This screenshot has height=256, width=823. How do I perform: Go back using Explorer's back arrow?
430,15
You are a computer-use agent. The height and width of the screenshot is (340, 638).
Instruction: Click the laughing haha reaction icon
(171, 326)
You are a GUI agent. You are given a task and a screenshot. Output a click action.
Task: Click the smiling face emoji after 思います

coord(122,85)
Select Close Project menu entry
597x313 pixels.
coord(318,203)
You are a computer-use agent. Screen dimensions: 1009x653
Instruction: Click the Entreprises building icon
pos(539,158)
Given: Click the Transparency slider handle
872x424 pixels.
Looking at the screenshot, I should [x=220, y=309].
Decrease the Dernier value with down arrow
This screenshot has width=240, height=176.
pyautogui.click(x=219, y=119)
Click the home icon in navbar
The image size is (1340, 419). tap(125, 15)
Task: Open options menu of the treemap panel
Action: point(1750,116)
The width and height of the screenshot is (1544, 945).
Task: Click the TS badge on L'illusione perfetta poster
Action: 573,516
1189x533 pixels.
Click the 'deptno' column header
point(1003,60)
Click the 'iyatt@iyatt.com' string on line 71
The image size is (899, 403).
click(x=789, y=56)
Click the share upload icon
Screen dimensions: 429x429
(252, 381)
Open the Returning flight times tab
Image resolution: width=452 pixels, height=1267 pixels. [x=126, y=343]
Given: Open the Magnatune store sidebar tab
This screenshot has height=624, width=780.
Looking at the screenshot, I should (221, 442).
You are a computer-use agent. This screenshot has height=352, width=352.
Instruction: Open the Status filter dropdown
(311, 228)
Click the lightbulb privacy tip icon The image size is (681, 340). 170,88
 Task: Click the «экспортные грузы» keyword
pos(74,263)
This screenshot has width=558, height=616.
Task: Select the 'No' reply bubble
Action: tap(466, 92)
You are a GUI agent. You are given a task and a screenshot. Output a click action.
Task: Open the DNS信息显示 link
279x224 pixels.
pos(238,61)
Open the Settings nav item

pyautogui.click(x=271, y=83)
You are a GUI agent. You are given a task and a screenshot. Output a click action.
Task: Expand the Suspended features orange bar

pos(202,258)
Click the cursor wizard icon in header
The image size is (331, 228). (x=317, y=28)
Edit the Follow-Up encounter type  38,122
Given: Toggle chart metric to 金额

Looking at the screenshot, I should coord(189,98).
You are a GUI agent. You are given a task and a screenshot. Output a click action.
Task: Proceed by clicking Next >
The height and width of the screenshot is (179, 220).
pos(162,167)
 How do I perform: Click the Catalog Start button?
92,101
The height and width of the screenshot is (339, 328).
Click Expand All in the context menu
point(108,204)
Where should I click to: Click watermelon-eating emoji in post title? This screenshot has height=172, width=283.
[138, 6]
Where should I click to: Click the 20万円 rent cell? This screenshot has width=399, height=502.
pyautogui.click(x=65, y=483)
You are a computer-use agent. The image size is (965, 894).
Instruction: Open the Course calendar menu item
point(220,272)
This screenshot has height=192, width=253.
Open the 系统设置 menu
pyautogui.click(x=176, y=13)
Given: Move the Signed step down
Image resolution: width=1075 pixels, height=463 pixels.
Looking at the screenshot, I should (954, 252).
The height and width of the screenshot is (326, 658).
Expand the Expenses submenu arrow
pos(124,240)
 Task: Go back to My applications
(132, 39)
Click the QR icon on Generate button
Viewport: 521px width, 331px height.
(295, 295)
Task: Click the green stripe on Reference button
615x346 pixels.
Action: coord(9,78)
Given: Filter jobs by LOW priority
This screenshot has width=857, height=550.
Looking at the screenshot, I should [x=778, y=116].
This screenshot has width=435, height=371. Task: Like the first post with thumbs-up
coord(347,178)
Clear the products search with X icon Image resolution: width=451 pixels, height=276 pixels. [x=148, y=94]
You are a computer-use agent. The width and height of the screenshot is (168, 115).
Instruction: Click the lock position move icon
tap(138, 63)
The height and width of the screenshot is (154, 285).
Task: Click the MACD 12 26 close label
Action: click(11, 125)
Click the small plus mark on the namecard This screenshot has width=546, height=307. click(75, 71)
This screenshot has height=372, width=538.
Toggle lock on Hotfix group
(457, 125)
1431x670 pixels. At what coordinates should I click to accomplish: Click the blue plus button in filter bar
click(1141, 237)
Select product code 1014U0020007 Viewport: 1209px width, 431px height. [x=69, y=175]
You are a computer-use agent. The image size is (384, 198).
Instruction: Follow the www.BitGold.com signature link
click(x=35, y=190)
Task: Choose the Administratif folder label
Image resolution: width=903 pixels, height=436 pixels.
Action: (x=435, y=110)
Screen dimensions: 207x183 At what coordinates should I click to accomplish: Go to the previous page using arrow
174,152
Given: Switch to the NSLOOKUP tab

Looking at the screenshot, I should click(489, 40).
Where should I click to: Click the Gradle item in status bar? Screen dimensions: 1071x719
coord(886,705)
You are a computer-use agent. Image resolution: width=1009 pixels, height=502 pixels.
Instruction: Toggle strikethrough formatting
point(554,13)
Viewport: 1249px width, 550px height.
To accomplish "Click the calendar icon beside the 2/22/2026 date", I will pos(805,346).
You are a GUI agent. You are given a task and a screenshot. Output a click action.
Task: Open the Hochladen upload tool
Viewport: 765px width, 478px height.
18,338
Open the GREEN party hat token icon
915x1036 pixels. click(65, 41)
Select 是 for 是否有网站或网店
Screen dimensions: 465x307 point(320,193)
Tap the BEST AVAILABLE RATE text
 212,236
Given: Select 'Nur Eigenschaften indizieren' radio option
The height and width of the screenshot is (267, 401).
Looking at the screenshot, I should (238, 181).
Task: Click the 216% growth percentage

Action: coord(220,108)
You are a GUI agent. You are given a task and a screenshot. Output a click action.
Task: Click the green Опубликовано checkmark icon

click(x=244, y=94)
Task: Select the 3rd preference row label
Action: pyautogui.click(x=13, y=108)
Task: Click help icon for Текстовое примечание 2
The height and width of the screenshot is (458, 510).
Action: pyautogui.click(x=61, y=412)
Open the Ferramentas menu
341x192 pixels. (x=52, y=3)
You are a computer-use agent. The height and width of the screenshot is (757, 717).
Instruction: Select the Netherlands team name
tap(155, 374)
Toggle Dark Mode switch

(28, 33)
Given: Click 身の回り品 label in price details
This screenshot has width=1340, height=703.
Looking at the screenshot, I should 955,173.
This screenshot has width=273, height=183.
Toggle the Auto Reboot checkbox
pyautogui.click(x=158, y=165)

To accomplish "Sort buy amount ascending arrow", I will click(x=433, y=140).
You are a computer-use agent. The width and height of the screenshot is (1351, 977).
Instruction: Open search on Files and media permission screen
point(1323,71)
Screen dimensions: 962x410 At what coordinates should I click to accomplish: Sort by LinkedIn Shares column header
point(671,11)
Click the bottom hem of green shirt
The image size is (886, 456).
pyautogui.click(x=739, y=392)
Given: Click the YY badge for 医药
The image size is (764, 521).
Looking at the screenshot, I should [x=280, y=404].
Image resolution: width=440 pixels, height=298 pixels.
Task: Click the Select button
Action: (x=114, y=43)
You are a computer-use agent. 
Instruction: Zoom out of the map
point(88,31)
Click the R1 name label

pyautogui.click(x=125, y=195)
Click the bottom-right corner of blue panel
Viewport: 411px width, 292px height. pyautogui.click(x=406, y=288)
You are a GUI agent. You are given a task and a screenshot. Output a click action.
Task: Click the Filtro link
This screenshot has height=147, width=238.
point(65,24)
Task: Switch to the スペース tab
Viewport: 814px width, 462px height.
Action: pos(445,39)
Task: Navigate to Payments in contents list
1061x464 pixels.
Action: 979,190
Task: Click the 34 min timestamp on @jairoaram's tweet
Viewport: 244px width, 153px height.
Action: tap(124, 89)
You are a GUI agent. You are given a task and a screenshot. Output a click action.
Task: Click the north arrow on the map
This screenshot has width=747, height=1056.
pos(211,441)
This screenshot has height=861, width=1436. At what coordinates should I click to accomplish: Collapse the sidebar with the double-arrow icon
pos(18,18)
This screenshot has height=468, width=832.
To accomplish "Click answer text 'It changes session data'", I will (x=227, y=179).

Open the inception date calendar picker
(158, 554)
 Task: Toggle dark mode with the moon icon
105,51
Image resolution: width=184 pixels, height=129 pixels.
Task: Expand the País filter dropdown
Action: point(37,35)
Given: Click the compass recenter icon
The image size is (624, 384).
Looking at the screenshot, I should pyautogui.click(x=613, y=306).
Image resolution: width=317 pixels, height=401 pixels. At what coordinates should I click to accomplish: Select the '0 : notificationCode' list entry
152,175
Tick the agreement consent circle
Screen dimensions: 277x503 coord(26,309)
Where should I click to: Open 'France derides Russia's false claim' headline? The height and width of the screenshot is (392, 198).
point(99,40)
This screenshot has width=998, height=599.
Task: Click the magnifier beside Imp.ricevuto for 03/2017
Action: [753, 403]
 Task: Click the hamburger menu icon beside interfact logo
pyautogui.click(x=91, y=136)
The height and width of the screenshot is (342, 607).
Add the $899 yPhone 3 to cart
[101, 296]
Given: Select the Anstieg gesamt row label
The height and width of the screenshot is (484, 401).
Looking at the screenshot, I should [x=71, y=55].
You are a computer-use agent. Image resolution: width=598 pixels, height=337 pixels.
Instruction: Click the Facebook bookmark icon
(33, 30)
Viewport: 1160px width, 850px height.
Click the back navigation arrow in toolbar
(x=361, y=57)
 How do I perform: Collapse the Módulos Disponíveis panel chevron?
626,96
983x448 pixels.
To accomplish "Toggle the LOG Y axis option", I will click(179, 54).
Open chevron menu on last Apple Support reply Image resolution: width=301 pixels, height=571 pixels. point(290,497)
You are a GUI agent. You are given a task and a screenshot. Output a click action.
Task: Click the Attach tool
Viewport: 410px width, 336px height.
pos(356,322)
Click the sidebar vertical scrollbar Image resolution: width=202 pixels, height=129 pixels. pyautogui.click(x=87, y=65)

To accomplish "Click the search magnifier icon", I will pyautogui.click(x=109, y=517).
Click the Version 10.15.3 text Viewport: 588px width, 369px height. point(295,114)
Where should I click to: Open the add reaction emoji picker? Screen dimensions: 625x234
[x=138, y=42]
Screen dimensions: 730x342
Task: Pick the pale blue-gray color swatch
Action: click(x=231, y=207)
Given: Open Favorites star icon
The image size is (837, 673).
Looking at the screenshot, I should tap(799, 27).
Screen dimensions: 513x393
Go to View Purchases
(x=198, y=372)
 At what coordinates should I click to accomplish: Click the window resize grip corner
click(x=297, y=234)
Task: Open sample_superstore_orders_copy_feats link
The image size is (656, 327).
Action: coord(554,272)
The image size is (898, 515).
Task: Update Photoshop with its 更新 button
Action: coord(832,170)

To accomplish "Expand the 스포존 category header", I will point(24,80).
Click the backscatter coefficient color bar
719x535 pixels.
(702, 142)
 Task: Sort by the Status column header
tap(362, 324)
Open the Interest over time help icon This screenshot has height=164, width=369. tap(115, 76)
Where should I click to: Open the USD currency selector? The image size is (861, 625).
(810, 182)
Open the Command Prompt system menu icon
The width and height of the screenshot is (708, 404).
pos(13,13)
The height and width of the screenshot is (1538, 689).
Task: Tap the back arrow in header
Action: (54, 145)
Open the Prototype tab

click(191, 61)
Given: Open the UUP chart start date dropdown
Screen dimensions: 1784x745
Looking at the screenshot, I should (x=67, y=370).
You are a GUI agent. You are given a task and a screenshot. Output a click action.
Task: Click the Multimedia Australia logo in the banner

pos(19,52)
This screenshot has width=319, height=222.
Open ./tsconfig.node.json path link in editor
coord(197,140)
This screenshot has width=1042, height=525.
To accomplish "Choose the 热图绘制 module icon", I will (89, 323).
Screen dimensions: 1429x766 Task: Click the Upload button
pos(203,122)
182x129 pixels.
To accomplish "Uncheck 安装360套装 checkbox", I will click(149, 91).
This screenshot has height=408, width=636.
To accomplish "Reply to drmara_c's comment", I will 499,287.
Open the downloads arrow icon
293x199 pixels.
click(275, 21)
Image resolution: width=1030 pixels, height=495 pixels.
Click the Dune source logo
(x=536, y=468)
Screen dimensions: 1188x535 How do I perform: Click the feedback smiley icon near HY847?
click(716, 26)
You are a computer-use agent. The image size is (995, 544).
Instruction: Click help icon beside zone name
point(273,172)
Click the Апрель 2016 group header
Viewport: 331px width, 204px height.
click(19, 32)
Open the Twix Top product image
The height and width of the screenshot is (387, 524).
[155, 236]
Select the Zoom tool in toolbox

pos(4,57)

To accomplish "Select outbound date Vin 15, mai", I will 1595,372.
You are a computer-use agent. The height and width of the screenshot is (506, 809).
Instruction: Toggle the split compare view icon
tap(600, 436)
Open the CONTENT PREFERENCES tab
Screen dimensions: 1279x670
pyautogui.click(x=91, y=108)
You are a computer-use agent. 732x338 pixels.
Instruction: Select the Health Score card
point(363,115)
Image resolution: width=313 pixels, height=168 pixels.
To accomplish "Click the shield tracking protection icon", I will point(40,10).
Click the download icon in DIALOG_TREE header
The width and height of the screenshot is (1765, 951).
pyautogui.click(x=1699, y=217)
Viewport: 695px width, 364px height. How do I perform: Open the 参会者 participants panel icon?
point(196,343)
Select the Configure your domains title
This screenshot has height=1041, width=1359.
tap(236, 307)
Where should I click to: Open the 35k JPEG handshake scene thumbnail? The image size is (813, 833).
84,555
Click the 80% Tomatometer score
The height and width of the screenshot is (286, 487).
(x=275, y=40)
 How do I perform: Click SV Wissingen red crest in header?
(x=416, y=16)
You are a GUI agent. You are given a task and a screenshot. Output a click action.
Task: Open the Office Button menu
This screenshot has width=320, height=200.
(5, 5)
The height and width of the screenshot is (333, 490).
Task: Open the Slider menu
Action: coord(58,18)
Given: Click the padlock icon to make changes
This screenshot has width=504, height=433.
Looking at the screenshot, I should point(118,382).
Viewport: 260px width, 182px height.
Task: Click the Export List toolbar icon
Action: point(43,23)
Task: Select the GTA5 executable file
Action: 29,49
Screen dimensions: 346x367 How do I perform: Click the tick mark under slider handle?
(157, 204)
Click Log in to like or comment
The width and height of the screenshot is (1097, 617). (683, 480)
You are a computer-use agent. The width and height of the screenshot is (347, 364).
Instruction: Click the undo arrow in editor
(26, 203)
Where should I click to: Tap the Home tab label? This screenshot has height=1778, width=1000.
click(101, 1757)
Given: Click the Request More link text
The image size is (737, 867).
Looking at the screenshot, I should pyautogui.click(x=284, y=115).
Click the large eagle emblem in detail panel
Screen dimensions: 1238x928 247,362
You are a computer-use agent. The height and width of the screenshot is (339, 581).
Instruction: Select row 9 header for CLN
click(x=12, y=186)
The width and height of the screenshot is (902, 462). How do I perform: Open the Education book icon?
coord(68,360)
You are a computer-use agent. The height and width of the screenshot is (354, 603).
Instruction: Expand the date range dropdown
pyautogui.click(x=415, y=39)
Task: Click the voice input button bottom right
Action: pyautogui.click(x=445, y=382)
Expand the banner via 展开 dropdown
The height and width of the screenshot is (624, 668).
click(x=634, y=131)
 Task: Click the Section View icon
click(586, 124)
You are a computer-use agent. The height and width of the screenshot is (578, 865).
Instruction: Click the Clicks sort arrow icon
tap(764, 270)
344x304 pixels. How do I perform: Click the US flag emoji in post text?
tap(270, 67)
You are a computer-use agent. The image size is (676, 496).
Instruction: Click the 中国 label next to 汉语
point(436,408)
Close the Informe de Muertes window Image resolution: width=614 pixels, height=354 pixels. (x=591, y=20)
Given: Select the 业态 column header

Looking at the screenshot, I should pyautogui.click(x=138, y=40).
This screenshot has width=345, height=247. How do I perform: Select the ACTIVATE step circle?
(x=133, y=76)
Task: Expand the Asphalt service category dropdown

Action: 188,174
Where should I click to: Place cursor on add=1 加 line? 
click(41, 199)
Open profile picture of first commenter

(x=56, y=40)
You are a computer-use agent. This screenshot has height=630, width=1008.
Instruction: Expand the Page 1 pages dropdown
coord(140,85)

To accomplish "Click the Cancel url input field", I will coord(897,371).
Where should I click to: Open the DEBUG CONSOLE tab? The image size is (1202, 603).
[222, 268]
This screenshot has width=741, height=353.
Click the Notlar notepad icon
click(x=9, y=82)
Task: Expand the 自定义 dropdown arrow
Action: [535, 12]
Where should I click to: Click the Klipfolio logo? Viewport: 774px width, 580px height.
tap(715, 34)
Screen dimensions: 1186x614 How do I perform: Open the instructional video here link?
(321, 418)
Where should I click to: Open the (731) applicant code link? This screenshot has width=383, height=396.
::::::::
What is expected
Looking at the records above, return exactly the lines from the line with "This screenshot has height=1041, width=1359." to the line with "Given: Click the padlock icon to make changes", both ends included.

Result for this exercise
This screenshot has height=1041, width=1359.
tap(236, 307)
Where should I click to: Open the 35k JPEG handshake scene thumbnail? The image size is (813, 833).
84,555
Click the 80% Tomatometer score
The height and width of the screenshot is (286, 487).
(x=275, y=40)
 How do I perform: Click SV Wissingen red crest in header?
(x=416, y=16)
You are a GUI agent. You are given a task and a screenshot. Output a click action.
Task: Open the Office Button menu
This screenshot has width=320, height=200.
(5, 5)
The height and width of the screenshot is (333, 490).
Task: Open the Slider menu
Action: coord(58,18)
Given: Click the padlock icon to make changes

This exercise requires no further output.